Brazil Inflation High Following Interest Rate Cut


| Sept. 9, 2011 |


Published by Minyanville

Brazil is beginning to calm after last week’s shock decision to cut interest rates to 12%, after five consecutive rises aimed at curbing the country’s soaring inflation and overheating economy. As analysts cool, questions are being asked on the reasoning behind the move as the impacts become ever so slightly clearer.

The primary reason that Brazil’s interest rates are so high is a need for the country to curb growing inflation. At best, news that 12-month inflation hit its highest level since June 2005 after the interest rate cut can be blamed on bad timing. The figure for the 12 months through August was 7.23%, well above the government’s year-end target of 4.5%.

The new figures are blamed partly on food prices. This coupled with higher prices in the service sector has pushed figures up to this six-year-high. However, they come during a week that analysts are watching Brazil’s economy with even wider eyes than usual.

“There’s an element of wishful thinking,” Alberto Ramos, a senior Latin America economist at Goldman Sachs in New York, told Bloomberg. “Inflation expectations have not improved. The recent activity prints show that activity is still pretty solid.”

The decision last week to cut the rate took into account a “substantial deterioration” in global markets, as well as slow domestic growth, according to the Central Bank. There was even concern that the move was a political one, ordered by President Dilma Rousseff. However, this appears to have been quashed by a source close to her, who told Reuters: “This was a surprise for us, too. We thought it would be unchanged, or (the Central Bank) would cut by 25 (basis points). No one expected 50.” Rousseff’s surprise was corroborated by a second official, according to the news agency.

“Rousseff's reaction raises other, perhaps equally worrying questions,” write Isabel Versiani and Brian Winter for Reuters. “If the decision surprised even her—a trained economist who meets regularly with Central Bank chief Alexandre Tombini—then was the rate cut clearly premature?” They also ask why the bank was unwilling to communicate intentions better to both the markets and officials.

Following an uncharacteristically long statement on its reasoning when the cut was announced last week, the Central Bank today elaborated on the decision. The minutes of the policy meeting in which the decision was made reveal that they believe the long-term outlook for the global economy is weaker than after 2008’s crisis. The bank’s economic modeling predicted, “The deterioration in the international scenario would be more persistent than that seen in 2008-2009 but less acute in the absence of extreme events.”

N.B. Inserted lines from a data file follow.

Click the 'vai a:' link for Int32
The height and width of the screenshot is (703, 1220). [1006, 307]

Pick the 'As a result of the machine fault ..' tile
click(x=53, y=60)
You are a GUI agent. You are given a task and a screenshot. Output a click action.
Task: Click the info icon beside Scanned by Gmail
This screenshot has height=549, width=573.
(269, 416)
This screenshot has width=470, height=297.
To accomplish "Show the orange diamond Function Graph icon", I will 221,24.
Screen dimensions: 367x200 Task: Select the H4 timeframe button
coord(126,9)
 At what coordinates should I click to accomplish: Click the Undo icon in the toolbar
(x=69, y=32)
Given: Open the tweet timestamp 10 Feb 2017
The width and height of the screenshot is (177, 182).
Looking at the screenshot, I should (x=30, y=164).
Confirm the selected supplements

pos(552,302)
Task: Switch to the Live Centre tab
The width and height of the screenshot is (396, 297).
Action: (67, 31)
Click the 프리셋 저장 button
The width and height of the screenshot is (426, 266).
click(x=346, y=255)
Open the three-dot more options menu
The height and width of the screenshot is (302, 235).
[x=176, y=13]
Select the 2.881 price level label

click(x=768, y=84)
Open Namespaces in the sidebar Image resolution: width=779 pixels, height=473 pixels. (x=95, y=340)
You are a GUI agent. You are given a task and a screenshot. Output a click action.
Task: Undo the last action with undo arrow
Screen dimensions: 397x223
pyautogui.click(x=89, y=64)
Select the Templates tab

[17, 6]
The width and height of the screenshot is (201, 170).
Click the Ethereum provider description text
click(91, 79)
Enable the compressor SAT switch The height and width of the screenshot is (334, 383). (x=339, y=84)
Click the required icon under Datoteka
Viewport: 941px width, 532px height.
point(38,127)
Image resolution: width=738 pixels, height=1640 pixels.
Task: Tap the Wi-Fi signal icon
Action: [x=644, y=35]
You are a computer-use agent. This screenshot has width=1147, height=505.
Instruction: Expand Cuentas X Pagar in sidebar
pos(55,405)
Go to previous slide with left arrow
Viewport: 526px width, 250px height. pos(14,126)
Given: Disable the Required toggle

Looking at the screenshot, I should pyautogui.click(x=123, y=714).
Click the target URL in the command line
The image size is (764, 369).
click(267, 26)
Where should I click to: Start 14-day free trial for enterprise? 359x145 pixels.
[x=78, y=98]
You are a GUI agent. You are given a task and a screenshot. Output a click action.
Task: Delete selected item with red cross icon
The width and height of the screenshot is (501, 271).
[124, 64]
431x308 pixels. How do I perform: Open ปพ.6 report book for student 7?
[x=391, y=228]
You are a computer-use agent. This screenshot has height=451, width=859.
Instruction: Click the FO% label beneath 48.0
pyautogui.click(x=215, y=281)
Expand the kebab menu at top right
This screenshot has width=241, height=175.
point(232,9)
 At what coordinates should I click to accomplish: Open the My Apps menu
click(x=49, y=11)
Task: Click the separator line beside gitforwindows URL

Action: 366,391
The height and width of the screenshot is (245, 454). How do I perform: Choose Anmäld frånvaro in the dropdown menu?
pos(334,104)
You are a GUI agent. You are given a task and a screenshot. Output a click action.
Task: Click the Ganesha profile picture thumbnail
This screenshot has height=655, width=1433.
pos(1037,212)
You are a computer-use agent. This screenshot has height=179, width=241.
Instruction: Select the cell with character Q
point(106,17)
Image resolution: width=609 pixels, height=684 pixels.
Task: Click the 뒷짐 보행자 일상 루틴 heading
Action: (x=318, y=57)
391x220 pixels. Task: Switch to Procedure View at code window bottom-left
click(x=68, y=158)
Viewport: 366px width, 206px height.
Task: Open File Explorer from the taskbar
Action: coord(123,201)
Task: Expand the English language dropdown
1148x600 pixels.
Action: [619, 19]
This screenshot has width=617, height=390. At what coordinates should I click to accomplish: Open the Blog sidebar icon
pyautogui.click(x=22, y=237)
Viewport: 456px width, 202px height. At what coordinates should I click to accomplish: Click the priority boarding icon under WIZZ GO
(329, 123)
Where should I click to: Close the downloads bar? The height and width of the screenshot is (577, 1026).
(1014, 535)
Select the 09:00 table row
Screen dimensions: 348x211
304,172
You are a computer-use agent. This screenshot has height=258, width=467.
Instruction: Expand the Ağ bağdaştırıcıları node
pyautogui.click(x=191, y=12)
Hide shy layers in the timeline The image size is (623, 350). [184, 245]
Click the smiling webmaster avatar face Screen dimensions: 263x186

The minutes also signal that rates may continue to fall. “To mitigate in a timely way the effects coming from a more restrictive global environment, moderate adjustments in the basic rate are consistent with inflation converging to the target in 2012,” the minutes read. The bank expects inflation to slow in the third quarter. The real strengthened slightly on the release of the minutes.

Of 62 economists polled by Bloomberg, not one predicted last week’s rate cut. The same was true of 20 analysts surveyed by Reuters. Samantha Pearson of the Financial Times writes that “danger, risk, and loss of credibility,” were the buzzwords bandied about by analysts when the news broke. Tombini has even earned a nickname, Pombini, a play on the Portugese word for dove.

On the eve of the country’s Independence Day celebrations, Rousseff insisted that Brazil’s domestic market would be protected amid international chaos. "In the case of the current international crisis our principal weapon is to expand and defend our internal market, which is already one of the most vigorous in the world,” she said. “That's why I want to make it clear that my government won't allow attacks on our industry and our jobs.”

Thanks in part to an inflated real, manufacturers are struggling to export competitively, while Brazil eats up imports, notably from China. “We will never allow foreign goods to compete unfairly with our products,” Rousseff said.

To this end, the government has levied import taxes on Chinese steel tubes. An anti-dumping tariff of $743 is to be levied on each ton of steel piping imported from China, valid for a period of five years. The pipes are used in Brazil’s booming oil industry, injected with billions of dollars of cash thanks to state oil firm Petrobras.

The president, who has come under much criticism recently for both the economy and the corruption that mars her government, added that inflation was under control, even going as far as to “guarantee” economic stability. Thousands of Brazilians celebrated the country’s independence by demonstrating against corruption in Brasilia, after multiple scandals have hit Rousseff’s government in recent months.